Men often experience a lot of stress and responsibility surrounding their jobs. It has become the fashionable stereotype that the man of the house be the strong, healthy, breadwinner who can fight dragons and slay spiders. All of the excess stress that accompanies the male’s societal role can cause high levels of Cortisol, the stress hormone, in the body. Heightened Cortisol levels make a patient more susceptible to developing Sleep Apnea as well as experiencing complications from the disorder.
Men aged 40 to 70, who suffer from severe Sleep Apnea, are more likely to develop heart problems as a result of their sleeping disorder. Older men with Sleep Apnea are more likely to experience high blood pressure, heart attacks, heart disease, and the need for surgery than men without Sleep Apnea. The strenuous symptoms of Sleep Apnea contribute to numerous problems with the heart. During an apnea episode, the amount of oxygen available for use by the heart is drastically diminished and blood pressure rises. When the blood pressure level in the body becomes high, Cortisol is excreted. Cortisol causes nervous system reactions and results in the patient feeling alert in the middle of the night, a definite problem for Sleep Apnea patients.
Common Misdiagnosis of Sleep Apnea in Men
Scientific studies have proven that men are less likely to report problems and symptoms that may be related to Sleep Apnea. Men are more likely to brush off feelings of fatigue or irritability as opposed to seeking medical help. Men, however, are more likely to report the classic symptoms of Sleep Apnea to their doctors. Male patients most often complain of snoring, choking, or falling asleep during the day.

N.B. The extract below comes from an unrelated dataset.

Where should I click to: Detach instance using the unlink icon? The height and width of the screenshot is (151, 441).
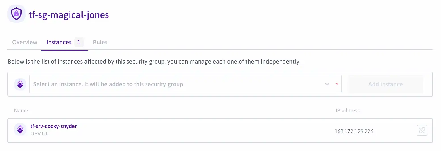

Because so many men who suffer from Sleep Apnea symptoms fail to report the symptoms, the disorder often goes undiagnosed or gets misdiagnosed. Sleep Apnea is commonly misdiagnosed as behavioral or mental disorders like Depression. In some cases, doctor’s fail to see all of the symptoms of Sleep Apnea and identify the disorder as some other illness based on a few common symptoms like high blood pressure or Insomnia. Men who suffer from Sleep Apnea are at a great risk for developing much more severe health issues; especially in middle-aged men, identifying the disorder in a timely manner is vital to heal preservation.
When consulting a medical professional, it is important that males be open and honest about all of the problems that are experiencing that may, or may not, be related to sleep. Sometimes, being completely open about your medical life can help your doctor identify the signs of symptoms that would have gone unnoticed otherwise.